Waterfall tufa is widely distributed around the world, especially in tropical and subtropical karst areas. In these areas river water is generally supersaturated with respect to calcite, and the precipitation occurs mainly at waterfall and cascade sites. Development of waterfall tufa has been described as simply being the result of water turbulence. We believe, however, that three physical effects can lead to tufa deposition at waterfall sites: aeration, jet-flow, and low-pressure effects. The three physical effects are induced by two basic changes in the water: an accelerated flow velocity, and enlargement of the air-water interface area. These two changes increase the rate of CO2 outgassing and the SIc, so that a high degree of supersaturation is achieved, which then induces calcite precipitation. These "waterfall effects" have been simulated in laboratory and field experiments, and each of them can accelerate, or trigger, calcite precipitation. Field measurements of river water chemistry also show that tufa deposition occurred only at waterfall sites. In these experiments and observations, waterfall effects play the most important role in triggering and accelerating CO2 outgassing rates.

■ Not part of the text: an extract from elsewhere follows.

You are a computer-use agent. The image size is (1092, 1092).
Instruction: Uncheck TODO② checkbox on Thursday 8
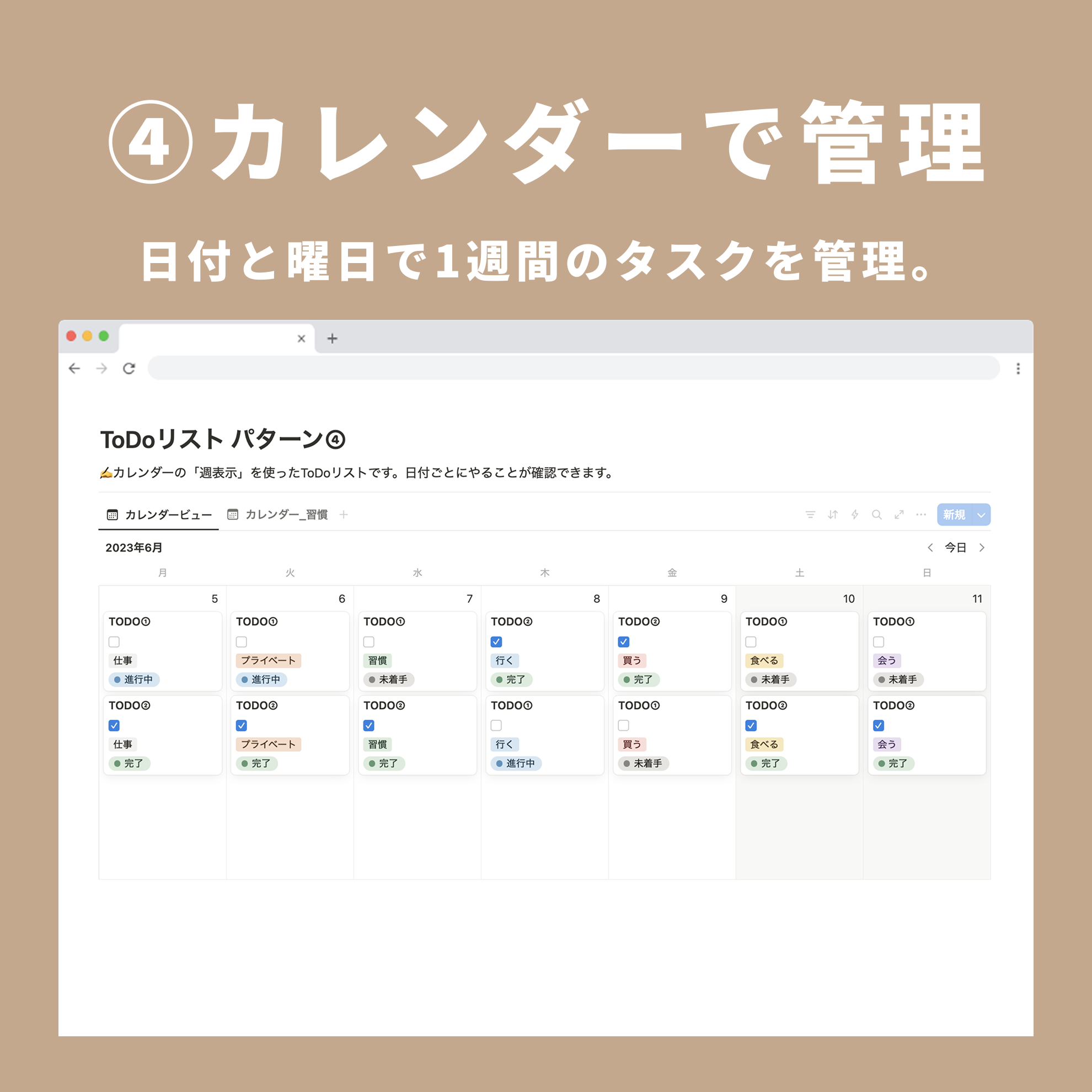tap(496, 641)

Field and laboratory observations indicate that plants and evaporation also play important roles in tufa formation. Growth of algae and mosses on tufa surfaces can provide substrates for calcite nucleation and can trap detrital calcite, accelerating tufa deposition. However, the prerequisite for such deposition at waterfall sites is a high degree of supersaturation in river water, which is mainly caused by waterfall effects. Evaporation can lead to supersaturation in sprays and thin water films at a waterfall site and cause the precipitation of dissolved CaCO3, but the amount of such deposition is relatively small.